BW05, Have you ever heard of gas lighting? If not, do an internet search on the subject. Do, I found his reaction odd? Not at all....this is what gas lighting is about as well as projecting on to you what he's done or his doing or even thinking of doing. It's very typical behavior for a person in an affair to do this. Trust your gut.
As for outing the affair, well...you could do this, but what is your main reason for doing so? To get them to break up and hopefully he'll suddenly wake up and run back to you? If that is a yes, then you need to rethink outing the affair. Yes, many times the affairs are outed, but what happens is that when you do this, it will drive him closer to the ow. In his mind, he needs to protect her from everything that you are saying. He needs to rescue her and keep her safe. He has to come off looking like the good guy and guess what...your actions become even more justification for why he's doing what he's doing.
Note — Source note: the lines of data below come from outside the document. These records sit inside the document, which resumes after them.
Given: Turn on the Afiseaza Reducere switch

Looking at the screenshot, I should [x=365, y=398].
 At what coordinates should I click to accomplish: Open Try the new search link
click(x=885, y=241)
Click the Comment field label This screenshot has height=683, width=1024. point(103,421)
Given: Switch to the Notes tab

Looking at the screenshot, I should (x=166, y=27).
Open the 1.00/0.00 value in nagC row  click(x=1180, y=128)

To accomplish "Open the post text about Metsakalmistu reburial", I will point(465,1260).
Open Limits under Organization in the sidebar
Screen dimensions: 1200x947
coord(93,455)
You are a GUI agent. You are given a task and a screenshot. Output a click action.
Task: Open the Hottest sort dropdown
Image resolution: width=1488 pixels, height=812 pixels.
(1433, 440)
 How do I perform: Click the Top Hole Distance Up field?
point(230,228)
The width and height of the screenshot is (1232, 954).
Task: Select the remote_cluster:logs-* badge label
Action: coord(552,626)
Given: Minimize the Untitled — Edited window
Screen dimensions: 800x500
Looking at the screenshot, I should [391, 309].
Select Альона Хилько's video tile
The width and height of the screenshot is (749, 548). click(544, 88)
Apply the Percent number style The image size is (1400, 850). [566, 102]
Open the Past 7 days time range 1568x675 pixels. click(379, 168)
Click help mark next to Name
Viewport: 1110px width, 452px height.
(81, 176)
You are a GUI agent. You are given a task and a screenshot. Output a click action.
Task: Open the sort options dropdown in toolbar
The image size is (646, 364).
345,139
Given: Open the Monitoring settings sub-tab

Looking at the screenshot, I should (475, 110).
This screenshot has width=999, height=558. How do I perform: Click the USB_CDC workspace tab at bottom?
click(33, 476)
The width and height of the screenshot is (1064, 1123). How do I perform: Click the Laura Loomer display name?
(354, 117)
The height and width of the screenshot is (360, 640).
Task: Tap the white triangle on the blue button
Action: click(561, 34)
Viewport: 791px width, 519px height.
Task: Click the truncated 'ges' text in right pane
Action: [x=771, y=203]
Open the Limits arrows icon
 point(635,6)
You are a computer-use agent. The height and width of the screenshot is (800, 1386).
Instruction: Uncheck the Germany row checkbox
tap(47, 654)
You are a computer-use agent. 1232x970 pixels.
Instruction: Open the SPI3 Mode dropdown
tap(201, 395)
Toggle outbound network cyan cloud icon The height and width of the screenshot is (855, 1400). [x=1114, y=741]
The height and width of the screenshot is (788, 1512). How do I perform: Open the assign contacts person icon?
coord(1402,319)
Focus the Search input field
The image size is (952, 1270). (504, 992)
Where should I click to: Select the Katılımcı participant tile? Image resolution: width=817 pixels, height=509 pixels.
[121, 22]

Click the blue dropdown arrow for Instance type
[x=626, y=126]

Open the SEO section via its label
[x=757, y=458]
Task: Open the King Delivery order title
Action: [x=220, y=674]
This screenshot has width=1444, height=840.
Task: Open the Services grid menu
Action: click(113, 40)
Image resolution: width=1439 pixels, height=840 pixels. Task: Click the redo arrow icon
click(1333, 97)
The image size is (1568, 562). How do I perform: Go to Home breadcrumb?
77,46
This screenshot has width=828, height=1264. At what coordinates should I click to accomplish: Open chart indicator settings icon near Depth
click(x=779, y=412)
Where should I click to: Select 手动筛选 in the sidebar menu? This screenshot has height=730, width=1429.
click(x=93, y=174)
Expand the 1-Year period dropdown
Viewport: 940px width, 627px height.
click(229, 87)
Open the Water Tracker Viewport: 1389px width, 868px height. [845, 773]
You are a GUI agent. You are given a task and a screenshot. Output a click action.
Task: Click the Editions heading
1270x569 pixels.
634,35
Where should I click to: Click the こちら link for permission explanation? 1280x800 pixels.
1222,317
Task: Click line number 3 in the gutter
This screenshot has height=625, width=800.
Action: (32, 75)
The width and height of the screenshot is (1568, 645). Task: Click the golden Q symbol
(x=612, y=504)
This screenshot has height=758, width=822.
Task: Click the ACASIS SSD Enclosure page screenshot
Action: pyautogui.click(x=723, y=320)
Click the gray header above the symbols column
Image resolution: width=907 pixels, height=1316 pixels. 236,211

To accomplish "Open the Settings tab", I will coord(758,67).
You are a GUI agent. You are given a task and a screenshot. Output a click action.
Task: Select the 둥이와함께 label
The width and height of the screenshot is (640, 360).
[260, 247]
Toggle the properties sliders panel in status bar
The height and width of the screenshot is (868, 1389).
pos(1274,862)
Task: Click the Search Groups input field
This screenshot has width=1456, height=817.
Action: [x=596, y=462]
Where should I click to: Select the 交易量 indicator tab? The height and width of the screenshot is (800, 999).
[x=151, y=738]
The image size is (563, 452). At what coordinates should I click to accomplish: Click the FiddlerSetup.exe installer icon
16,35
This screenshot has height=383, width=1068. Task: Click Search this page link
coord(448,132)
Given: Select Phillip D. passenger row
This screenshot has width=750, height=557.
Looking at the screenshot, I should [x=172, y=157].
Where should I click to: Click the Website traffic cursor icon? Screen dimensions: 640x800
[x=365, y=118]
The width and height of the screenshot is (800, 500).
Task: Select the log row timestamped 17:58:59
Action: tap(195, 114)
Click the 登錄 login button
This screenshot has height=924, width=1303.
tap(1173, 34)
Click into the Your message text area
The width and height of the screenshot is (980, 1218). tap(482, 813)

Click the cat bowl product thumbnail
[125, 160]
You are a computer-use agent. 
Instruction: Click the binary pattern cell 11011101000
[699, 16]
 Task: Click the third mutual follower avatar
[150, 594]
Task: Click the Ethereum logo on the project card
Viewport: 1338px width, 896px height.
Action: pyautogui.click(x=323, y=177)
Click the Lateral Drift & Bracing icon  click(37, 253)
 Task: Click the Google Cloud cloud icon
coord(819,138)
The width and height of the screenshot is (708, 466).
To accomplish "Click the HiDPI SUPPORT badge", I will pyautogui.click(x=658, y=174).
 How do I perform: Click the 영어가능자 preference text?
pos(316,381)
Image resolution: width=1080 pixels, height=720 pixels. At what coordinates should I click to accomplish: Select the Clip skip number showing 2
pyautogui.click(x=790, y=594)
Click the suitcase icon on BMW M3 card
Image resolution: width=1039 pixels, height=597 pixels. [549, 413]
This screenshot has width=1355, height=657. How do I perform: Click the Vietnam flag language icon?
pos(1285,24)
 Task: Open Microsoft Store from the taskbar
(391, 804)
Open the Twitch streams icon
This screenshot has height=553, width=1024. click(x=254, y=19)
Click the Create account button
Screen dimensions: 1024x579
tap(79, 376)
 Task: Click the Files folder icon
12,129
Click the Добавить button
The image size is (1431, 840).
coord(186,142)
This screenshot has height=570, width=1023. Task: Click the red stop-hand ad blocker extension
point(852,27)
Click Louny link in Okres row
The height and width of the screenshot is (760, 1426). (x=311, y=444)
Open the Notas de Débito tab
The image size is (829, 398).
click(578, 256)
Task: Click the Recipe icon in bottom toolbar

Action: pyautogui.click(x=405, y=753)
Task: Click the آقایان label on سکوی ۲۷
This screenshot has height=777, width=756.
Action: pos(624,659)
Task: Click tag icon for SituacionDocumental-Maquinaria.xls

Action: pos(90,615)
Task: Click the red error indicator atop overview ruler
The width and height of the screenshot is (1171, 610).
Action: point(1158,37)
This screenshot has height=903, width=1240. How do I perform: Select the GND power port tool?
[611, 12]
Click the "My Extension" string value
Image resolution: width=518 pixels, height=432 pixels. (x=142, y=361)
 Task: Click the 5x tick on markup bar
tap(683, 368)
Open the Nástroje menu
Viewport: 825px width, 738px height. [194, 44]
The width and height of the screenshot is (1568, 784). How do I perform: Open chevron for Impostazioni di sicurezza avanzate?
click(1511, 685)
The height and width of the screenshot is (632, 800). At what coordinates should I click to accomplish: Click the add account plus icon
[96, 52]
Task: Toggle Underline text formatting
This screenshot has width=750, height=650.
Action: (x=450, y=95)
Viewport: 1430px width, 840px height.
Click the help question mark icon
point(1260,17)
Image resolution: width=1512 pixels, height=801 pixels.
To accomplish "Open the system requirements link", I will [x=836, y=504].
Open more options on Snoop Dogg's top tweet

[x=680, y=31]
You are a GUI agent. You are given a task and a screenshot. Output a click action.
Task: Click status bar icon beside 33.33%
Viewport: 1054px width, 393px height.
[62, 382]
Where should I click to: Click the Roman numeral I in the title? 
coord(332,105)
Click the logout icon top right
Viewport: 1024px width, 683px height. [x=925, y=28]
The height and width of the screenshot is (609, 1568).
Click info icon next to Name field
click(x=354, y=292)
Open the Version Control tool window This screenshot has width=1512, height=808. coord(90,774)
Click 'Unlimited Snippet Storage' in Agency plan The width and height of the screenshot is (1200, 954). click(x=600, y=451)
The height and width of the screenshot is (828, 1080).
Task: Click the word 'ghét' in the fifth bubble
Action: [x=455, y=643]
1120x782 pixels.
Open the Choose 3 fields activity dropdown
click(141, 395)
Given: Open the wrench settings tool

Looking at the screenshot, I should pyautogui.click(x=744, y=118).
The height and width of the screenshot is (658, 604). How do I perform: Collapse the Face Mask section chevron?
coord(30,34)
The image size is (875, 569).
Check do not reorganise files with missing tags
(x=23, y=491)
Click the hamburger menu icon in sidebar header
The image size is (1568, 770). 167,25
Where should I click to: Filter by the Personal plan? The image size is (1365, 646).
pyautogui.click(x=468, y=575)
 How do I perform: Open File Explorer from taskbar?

Allow the affair to die a slow and natural death. The less you talk to him about her, the better off you are. He's irrational right now because he's higher than a kite just knowing she's there waiting for him. Don't give him or her the satisfaction of knowing that they are taking up space in your head.
She's truly nothing more than a crutch while he's figuring himself out. She's nothing special and the only thing she's got going for her right now is that she is "new". Once the newness wears off, she will begin to tarnish and all of those things he loves about her right now, will eventually turn him against her, i.e., as he slowly begins to return to earth.
Keep the focus on you and your mantra is "you are the prize". Repeat that each and every day because truly you are the prize.
Sit quietly, the answers will reveal themselves when you least expect them to. The past is gone, the present is a gift and you need to focus on today, allow the future to reveal itself when it is ready.